A teacher of Couperin’s daughters was Michel Pignolet de Montéclair, who composed three volumes of cantatas both tragic and comic. His La Mort de Didon unfurls the familiar Dido story, replete with recitatives, a rage aria, and laments, whose tragic dimensions are buffered by savory Gallic subtlety. The rather jocular Air Gay which concludes the cantata as the voice of Dido switches to the voice of a wry narrator could only come out of the rarified court culture of Versailles, where any emotional extreme that punctured the mask of elegance would have been considered distastefully eccentric, in need of a tidy explanation to seal off and store away the outburst.
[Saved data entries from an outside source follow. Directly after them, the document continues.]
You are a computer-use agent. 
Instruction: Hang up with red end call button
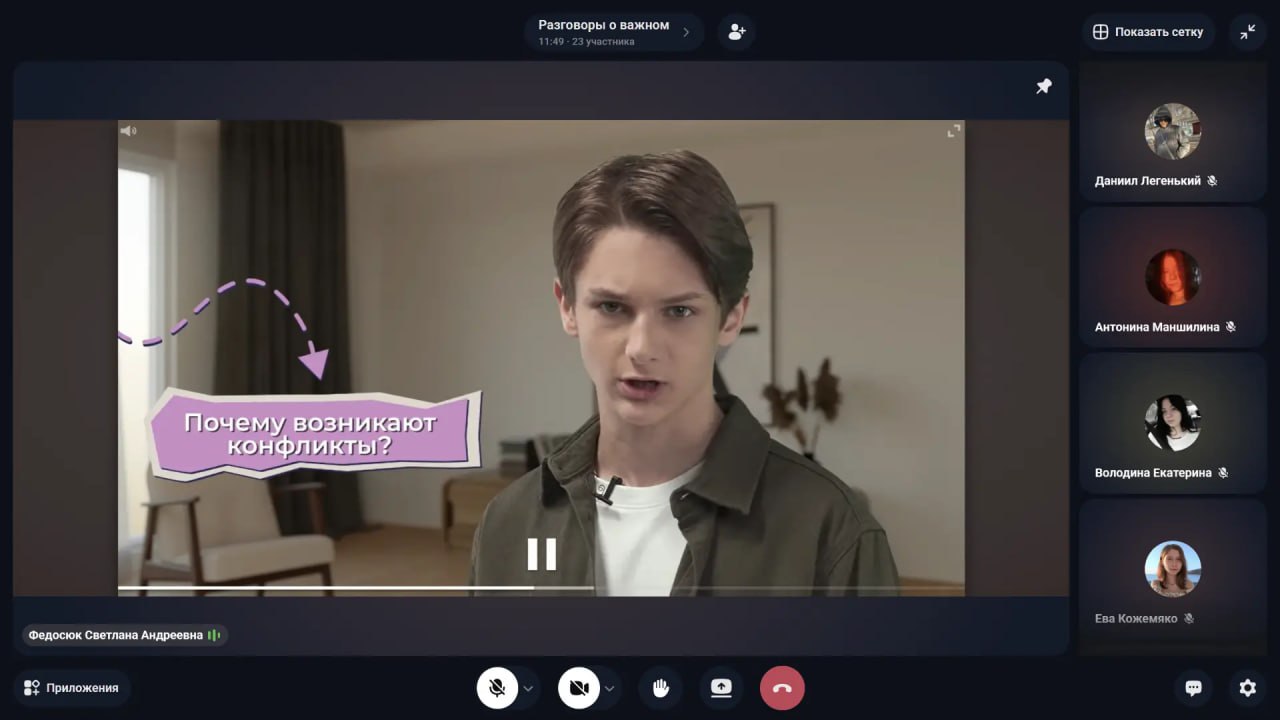(782, 688)
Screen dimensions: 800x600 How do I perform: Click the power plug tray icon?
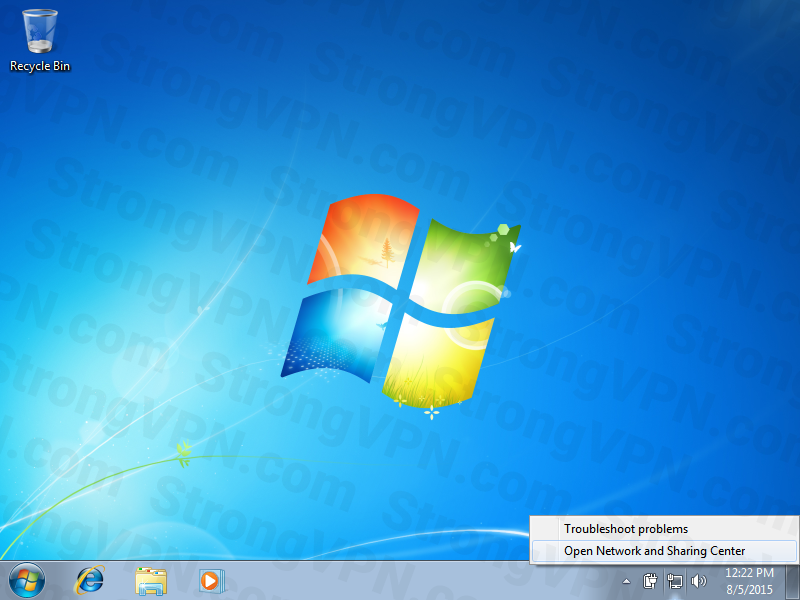pyautogui.click(x=651, y=580)
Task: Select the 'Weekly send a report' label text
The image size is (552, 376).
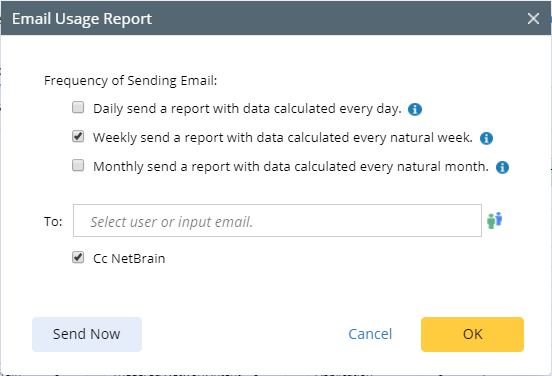Action: [283, 138]
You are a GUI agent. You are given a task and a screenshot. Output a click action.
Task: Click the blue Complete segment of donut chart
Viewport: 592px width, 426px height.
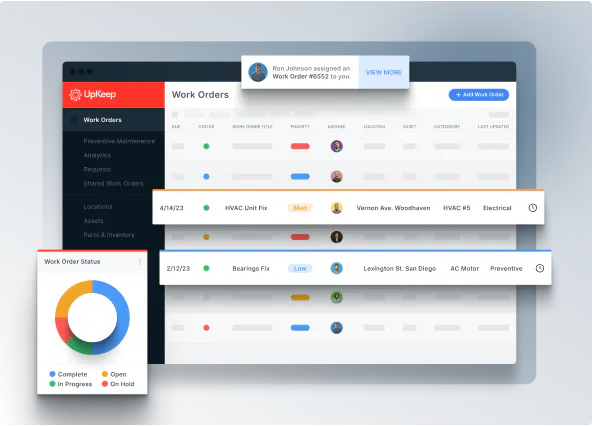(x=122, y=317)
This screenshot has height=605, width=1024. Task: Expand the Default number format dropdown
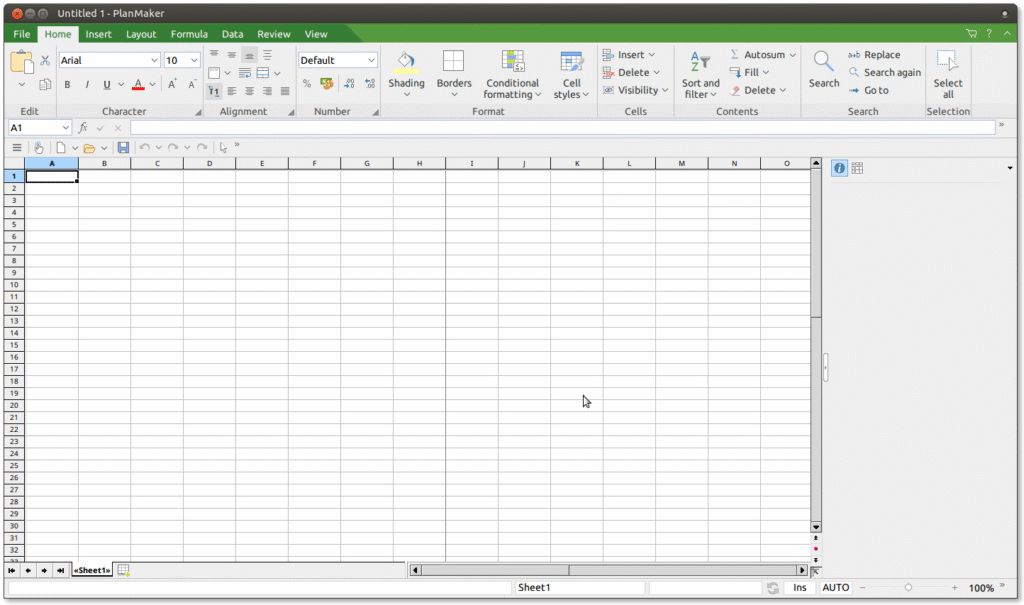click(371, 60)
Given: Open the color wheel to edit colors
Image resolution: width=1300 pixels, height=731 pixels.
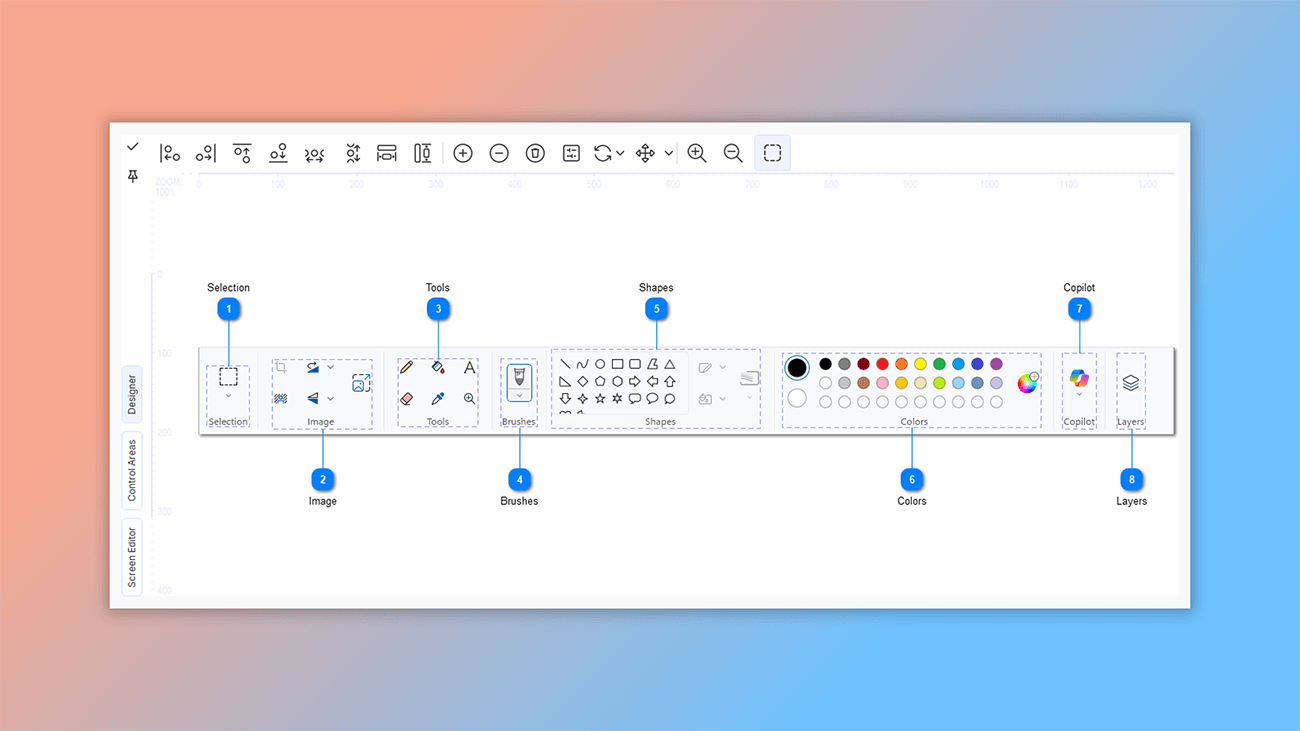Looking at the screenshot, I should click(1028, 382).
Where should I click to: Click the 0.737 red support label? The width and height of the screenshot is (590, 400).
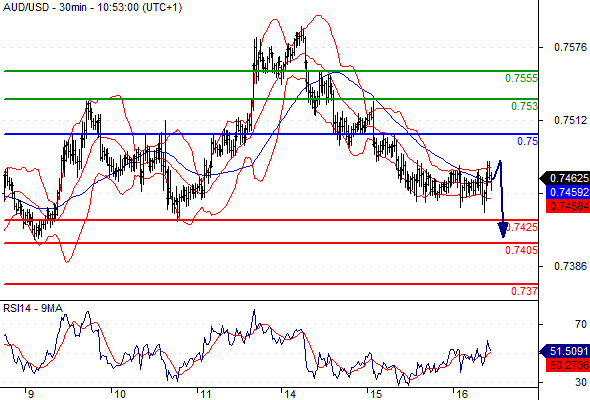[x=524, y=291]
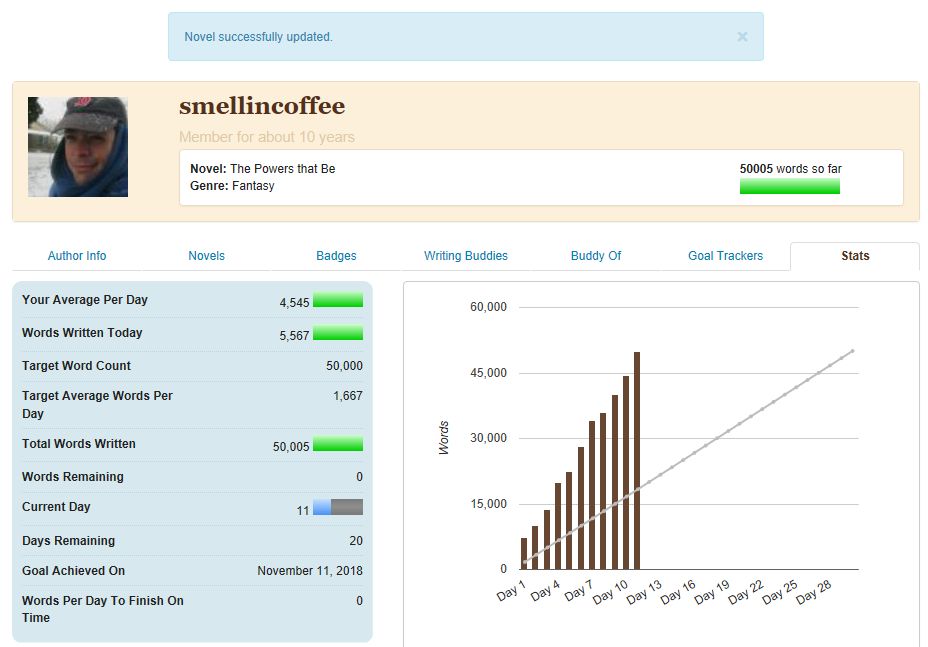Select the Buddy Of tab
Screen dimensions: 928x647
[x=595, y=256]
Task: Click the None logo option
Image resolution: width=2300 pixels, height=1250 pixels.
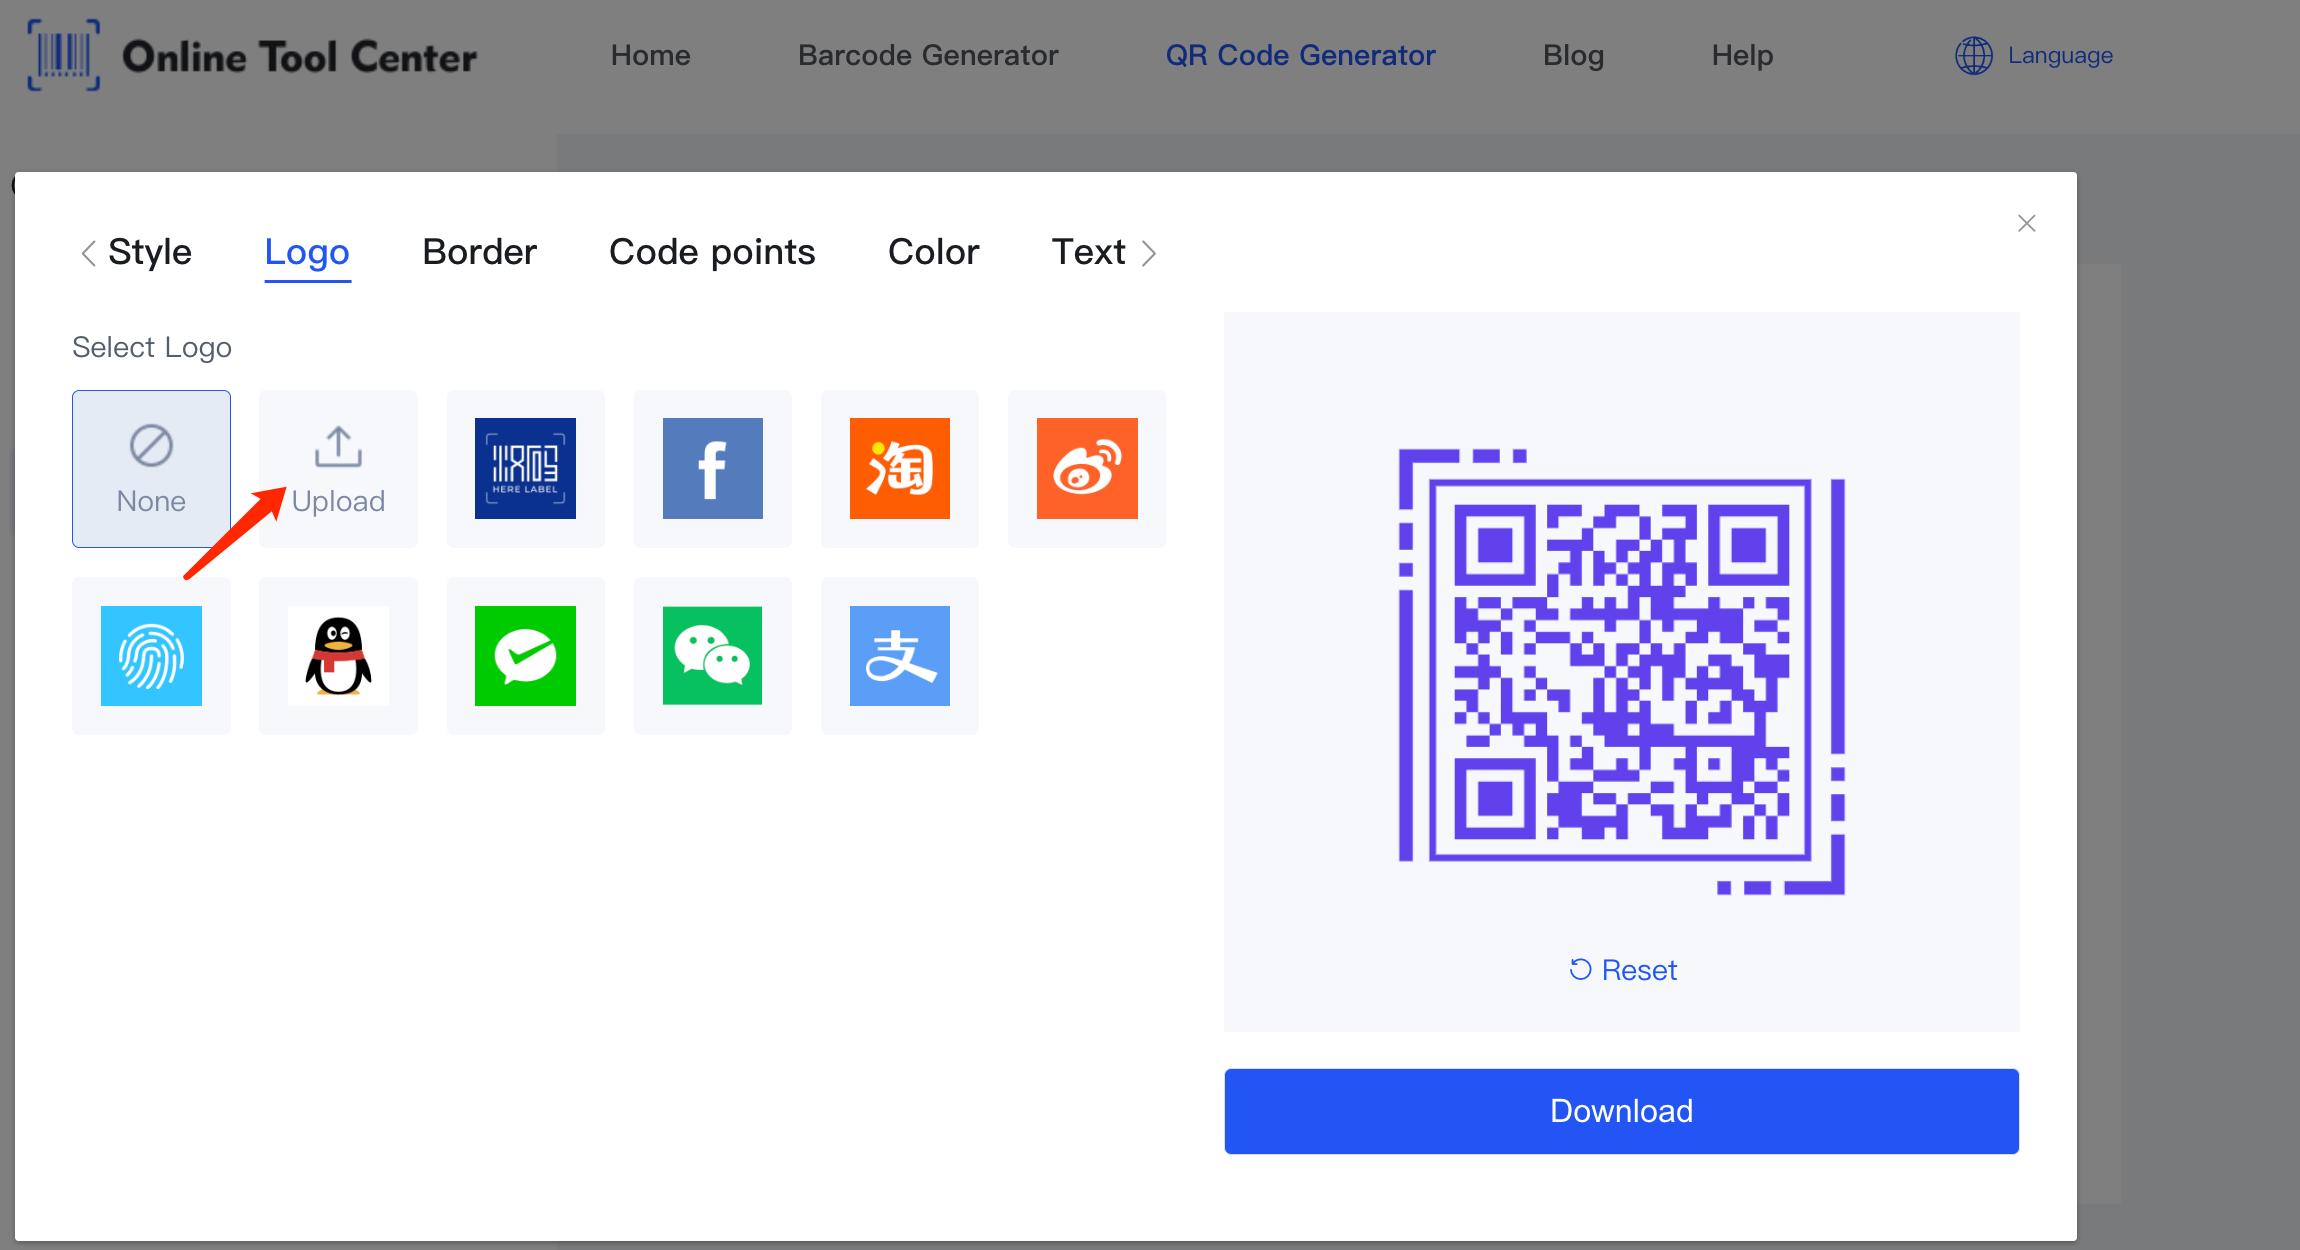Action: tap(151, 468)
The countries that produced these Dido works – France, Italy, and to a lesser extent, England, went on to establish colonial empires in the Maghreb, the area to the west of Egypt that now consists of Algeria, Libya, Morocco, and Tunisia. In light of this history, the story of Aeneas and his use and abandonment of Dido as an instrument of empire takes on a new light. As these stories were being written, both by Virgil the mythmaker of Empire and by more recent conquerors, the music of North Africa was always there. Carthage is now Tunis, and the Carthaginian empire is now the Maghreb, site of a painful history of French colonialization, a current rich blend of Arab-Francophone cultures, ancient Carthaginian artifacts jumbled with the rubble of Italian imperialist aspirations. Histories of empire both fictional and factual mix in the Maghreb, as exploitation in myth and history play out in musical fables and trance-like improvisation.